▶ [Your task]
Answer from the extract on wartime sorties:
(a) Between which two places was Maus reported to have dropped?
(b) Where and at what time did Murphy's crew land after TEAMAN?
(c) Who replaced Benham as CO of the Parachute Training Squadron?

▶ [Source extract]
-- Opening Marker --

Maus’s personal file says that he was reported to have dropped between CHAMPLON and BEAULIEU (possibly Béleu, about 5 km to the east). His mission is to find out what, if anything is happening in Luxembourg: to contact any existing organisations or, failing that, to set up an organisation of his own; to reconnoitre sites for dropping supplies or landing sites for Lysanders. MRD Foot gives the story of their eventual capture:

Operation TEAMAN

While much is known about Austin’s sortie, much less is known about Sticky Murphy’s sortie TEAMAN. MRD Foot does not mention it. It may have been an SIS mission.

The target is in same area as GLASSHOUSE, flown earlier in the month. F/Lt Murphy flies across the Zuider Zee to Zwartsluis and Meppel. (Before the post-war creation of the eastern polders Meppel was almost on the coast.) According to Murphy’s post-operation report the TEAMAN target was only seven minutes flying-time up the canal towards Smilde. Unusually, they drop their leaflets over Meppel before heading for the target, presumably to avoid returning there after the drop. After dropping TEAMAN Murphy then set course for Southwold, but they made landfall at Lowestoft. They fly south to Southwold, which presumably gives them an often-flown track to find base at Newmarket, where they land at 23.32.

Operation LUCKYSHOT (plus RHOMBOID and HIRELING)

Of F/O Hockey’s crew for this sortie, it appears that only P/O Smith, his 2nd Pilot, is a member of the Squadron. So far as I am able to ascertain, his navigator and wireless-operator, F/Sgts Broadley, DFM and F/Sgt Judson, DFM are on the staff of 3 Group’s Training Flight; during this period both fly other operations for 138 Squadron, but only five in total between them. The rear-gunner, F/Sgt Masson, does not appear elsewhere in 138 Squadron’s reports, so he may also be a visitor. S/Ldr Jack Benham (ex-Ringway) is flying as the Despatcher, with a Sgt Kennedy (also possibly a visitor, for this is his only appearance) to assist. Benham has been on the staff of Ringway almost since its formation: in May 1941 he briefly replaced Louis Strange as CO of the Parachute Training Squadron, but was soon superseded by S/Ldr Maurice Newnham. Promoted to Wing Commander, Benham is posted overseas to India to train paratroops there, but fails the medical; he is currently with SOE.

-- Closing Marker --

▶ [Raw data]
-- Opening Marker --

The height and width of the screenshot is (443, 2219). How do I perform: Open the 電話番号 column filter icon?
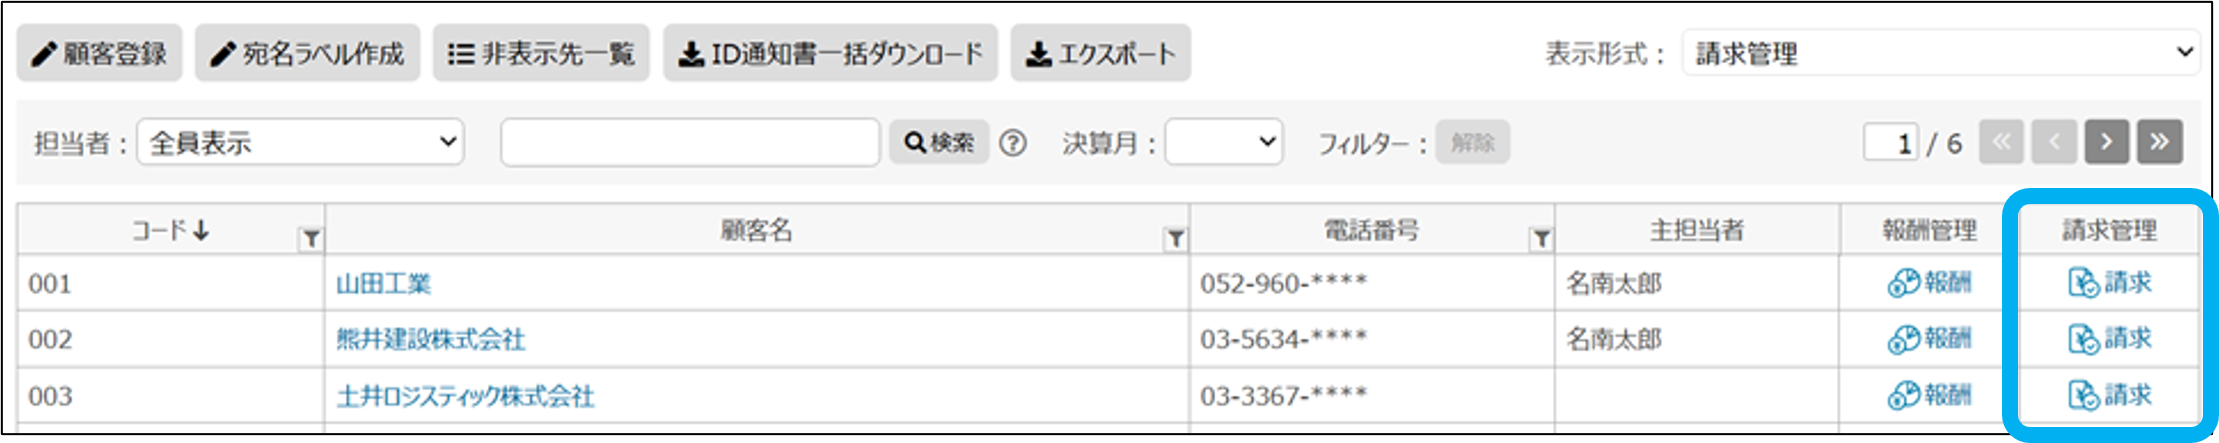click(1541, 239)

-- Closing Marker --

▶ [Finished exercise]
(a) Between CHAMPLON and BEAULIEU.
(b) At Newmarket, at 23.32.
(c) S/Ldr Maurice Newnham.